◆ About this exercise
Write out the entries once more, exactly as they appear.

(Stored records)

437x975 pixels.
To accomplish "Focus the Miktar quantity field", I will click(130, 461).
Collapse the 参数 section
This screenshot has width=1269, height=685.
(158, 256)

◆ Reply to the task
437x975 pixels.
To accomplish "Focus the Miktar quantity field", I will click(130, 461).
Collapse the 参数 section
This screenshot has width=1269, height=685.
(158, 256)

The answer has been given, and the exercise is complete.